Apa yang terjadi kemudian adalah, dia tersenyum dan mencium uang dua ribu rupiah tersebut sambil berlalu dengan lincahnya. Perilaku anak kecil itu menyadarkan saya, tidak mudah untuk mencari uang. Penghargaan setinggi-tingginya saya berikan kepada anak itu, walau hanya dalam hati. Saya tidak tahu akan diapakan uang itu olehnya, tapi saya sangat menghargai usahanya untuk mencari uang dan mensyukuri apa yang telah dia dapatkan. Rasa syukur itu dapat saya lihat saat dia tersenyum dan mencium selembar 2rb tadi.

Selanjutnya saya teringat dengan seorang anak kecil yang berjualan kue di kampus kami (saya dan istri). Mungkin umurnya 8-10 tahun, membawa sebuah baskom dimana kue-kue jajakannya di taruh. Wajahnya begitu polos dan mungkin agak kosong. Tidak ada senyum seperti anak-anak lain yang biasa kami lihat membawa kantong berisi kertas-kertas dan meminta belas kasihan di jalan samping kampus kami. Anak kecil dengan wajah sendu ini rasanya jauh lebih baik dari pada orang-orang yang berjalan-jalan mendatangi orang-orang sambil menadahkan tangannya.

Berikutnya, malam minggu saya jalan-jalan ke Curug Nangka di Ciapus Bogor. Setelah menginap di salah satu penginapan di sana, hari minggunya baru saya dan teman saya mengunjungi Curug yang terdapat di kawasan tersebut. Saat terjebak hujan kami berteduh di teras sebuah toilet umum. Seorang wanita kemudian datang ikut berteduh, umurnya mungkin antara 50-60 tahun. Biasa saja.

Beberapa saat kemudian datang seorang wanita lain, masih dalam hujan membawa baskom seperti wanita sebelumnya. Bedanya, badannya sudah cukup merunduk ke depan. Umurnya mungkin sekitar 70-an. Untuk membawa bungkusan itu saja mungkin sudah berat, tapi dia membawanya sambil mendaki jalanan yang menuju curug-curug tujuan kami. Wanita itu, mungkin lebih pantas saya panggil mbah, duduk di depan saya, meletakkan jajakannya diatas bale dan menawarkannya kepada kami sambil sedikit terengah-engah. Dari dekat saya dapat melihat keriput wajahnya, kulit putih tipis dengan sedikit sekali lapisan daging.

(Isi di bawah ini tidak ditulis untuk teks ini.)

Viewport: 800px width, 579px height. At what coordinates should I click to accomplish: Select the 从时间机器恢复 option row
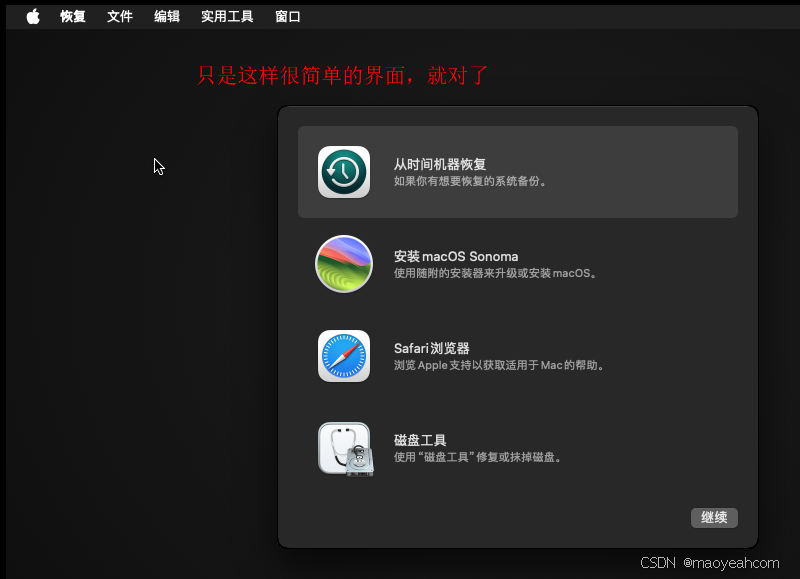[x=517, y=171]
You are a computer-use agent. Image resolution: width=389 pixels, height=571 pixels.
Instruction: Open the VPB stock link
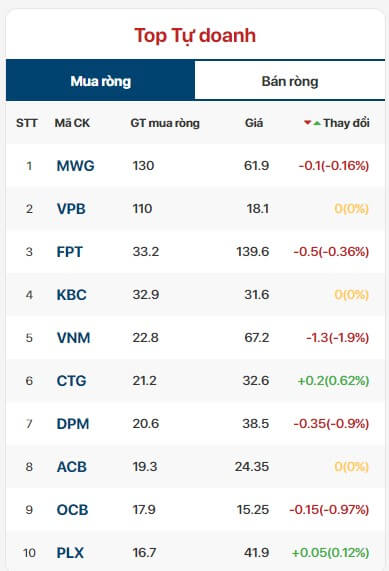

Kadang saya berpikir, kemana anak cucu orang-orang tua yang sering saya lihat berjualan dengan membawa beban yang lumayan berat? Tapi biasanya saya akan menjawab sendiri pertanyaan itu, mungkin mereka hanya tidak mampu untuk duduk diam menunggu. Mungkin tubuh mereka sudah terbiasa dengan kerja keras, dan menjadi sakit saat disuruh untuk diam. Dan mungkin masih banyak hal lain yang menjadi latar belakangnya, yang jelas mereka adalah orang-orang hebat yang berhasil mengalahkan diri sendiri.

Sekali lagi saya melihat, usaha manusia untuk mencari uang, mencari penghidupan. Tidak perduli usia, tidak perduli tubuh renta, tidak perduli cuaca, mereka berjuang.

Comments

Popular posts from this blog

Tips Submit Artikel di Vivalog agar di Approve

Sudah bebeberapa artikel saya submit di vivalog , sudah beberapa kali malah, tapi tidak satu pun yang masuk dan di publish di sana. Rasanya agak frustasi juga (yang ringan saja), karena agak bertanya-tanya apa yang salah dari artikel saya. Saya pun mencari-cari apa yang salah dengan artikel yang saya submit di beberapa blog melalui google. Akhirnya karena tidak juga menemukan jawaban yang memuaskan saya melepas i-frame dari vivalog karena merasa ada ketidakadilan. Sementara saya memasang frame di blog saya, vivalog tidak menerima satupun artikel yang saya submit. Kemarin, saya mencoba kembali submit artikel di vivalog , Alhamdulillah, saya sangat bersyukur ternyata kali kemarin artikel saya bisa di approve dan di publish di vivalog. Bahkan langsung menjadi salah satu artikel populer, dan seperti penjelasan di banyak blog lainnya, visitor saya langsung meroket hingga sepuluh kali lipat. Rasanya jadi terbayar sekali saya membuat atau menyadur artikel di blog saya . Saya kemu...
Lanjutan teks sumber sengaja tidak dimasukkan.